Ghana como examen de carácter
Antes de ese escenario de élite, llega un test de altura. El martes por la noche, en Cardiff, aterriza Ghana, selección mundialista y con futbolistas en plena cima de sus carreras. Un rival que no viene de paseo: utiliza el amistoso como ensayo general para su propia aventura en la Copa del Mundo.
“Son un buen equipo y tienen jugadores muy importantes, en su mejor momento”, admite Sheehan. “Sabemos que va a ser duro. Es un partido de preparación para ellos antes del Mundial, y creo que son una nación que va al torneo con la idea de ir a por todas”.
El respeto, sin embargo, no se confunde con temor.
“Sabemos que va a ser un partido difícil, pero estamos más que confiados en que, si hacemos lo nuestro y rendimos a nuestro nivel, será un buen partido. Es uno de esos encuentros en los que, hacia adelante, sabemos que tienen amenazas de las que tendremos que cuidarnos. Pero también lo miramos desde nuestra perspectiva: sabemos que podemos hacerles daño”.

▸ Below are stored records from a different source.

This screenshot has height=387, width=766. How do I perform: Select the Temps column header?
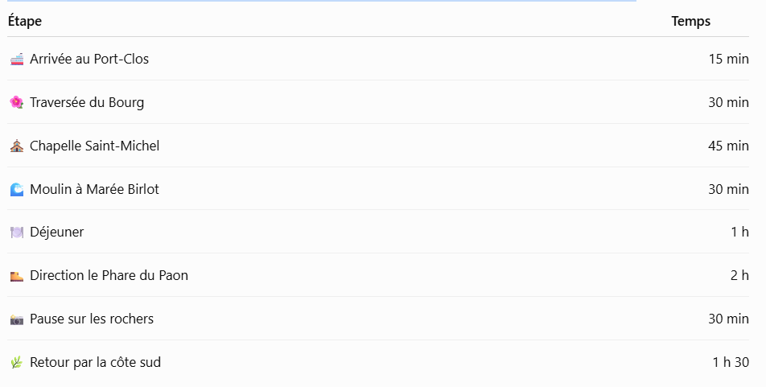[690, 21]
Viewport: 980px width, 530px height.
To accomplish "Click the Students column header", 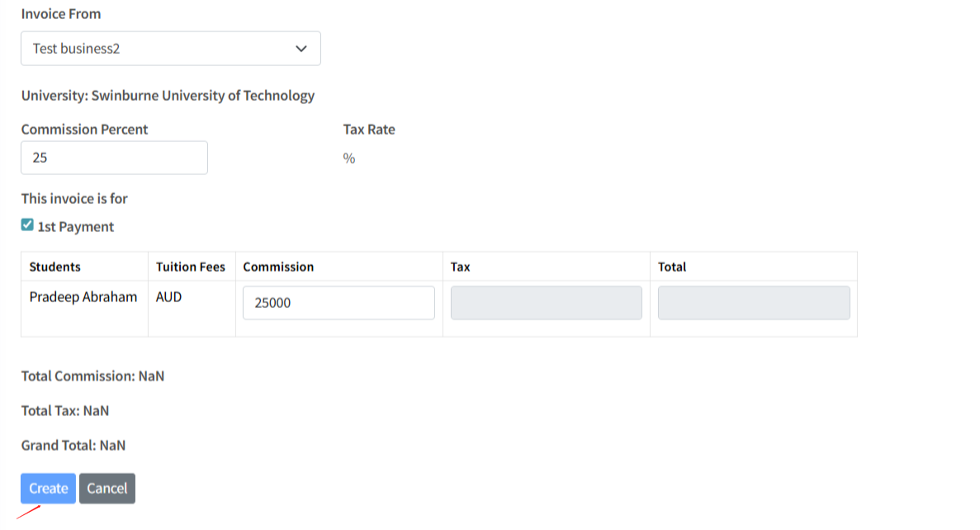I will point(55,267).
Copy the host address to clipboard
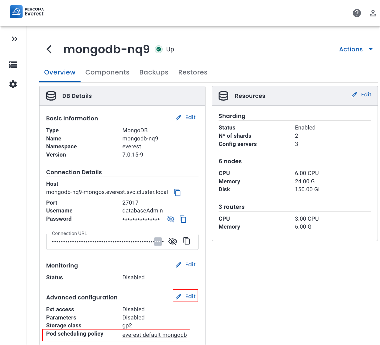 (177, 192)
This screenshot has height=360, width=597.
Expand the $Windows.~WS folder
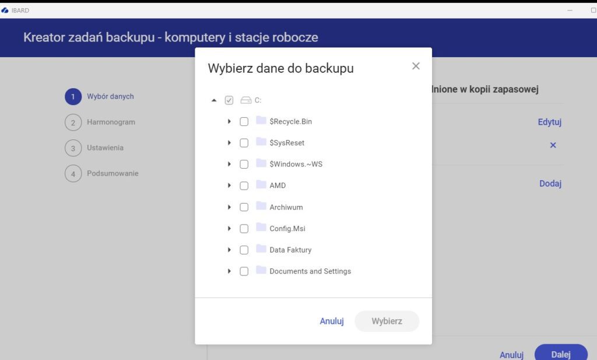(230, 164)
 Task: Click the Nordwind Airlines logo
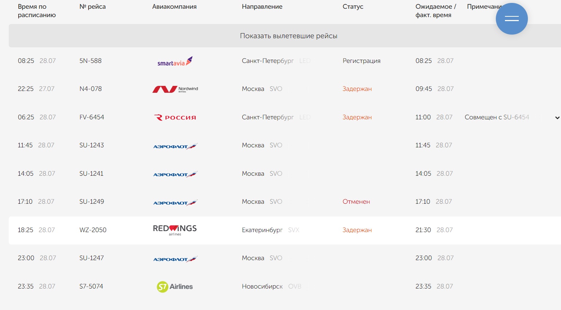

El mensaje es claro: Ghana llega con cartel de favorita mundialista, pero Cymru quiere utilizar precisamente ese contexto para medirse, para comprobar si la rabia por el Mundial perdido se traduce en una selección más madura, más agresiva, más competitiva.
Un viejo conocido convertido en estrella
El duelo ofrece además un reencuentro especial para Sheehan. Al otro lado del campo podría estar Antoine Semenyo, hoy uno de los atacantes más incisivos de la Premier League y, en su día, compañero suyo en Newport County.
“Jugué con Antoine Semenyo y le ha ido muy bien en su carrera, ahora en Man City”, recuerda Sheehan. “Era un chico callado, pero cuando pisaba el césped, sinceramente, desde el primer momento era tan fuerte, tan rápido, tan directo…”.
Aquella versión adolescente ya anunciaba lo que vendría.
“Se veía desde entonces que iba a tener una buena carrera. Estuvo muy bien en aquel partido de FA Cup contra Leicester City y, desde ahí, ya se le vinculaba con clubes grandes. En ese momento ya sabías que iba a llegar lejos”.
Tenía 18 años cuando coincidieron en Newport, pero jugaba como si llevara una década en la élite.
“Con 18 años se comportaba en el campo como si fuera mucho mayor. Se veía enseguida: buen pie izquierdo, buen pie derecho, fuerte. Incluso sin estar todavía plenamente desarrollado, sabías que en unos años iba a despegar”.
Ahora, ese chico que deslumbraba en la FA Cup lidera el ataque de Ghana camino del Mundial. Y enfrente, Sheehan y Cymru, con la espina de la Copa del Mundo aún clavada, buscan convertir la decepción en un punto de inflexión. La pregunta ya no es qué perdieron en marzo, sino hasta dónde están dispuestos a llegar para que no vuelva a ocurrir.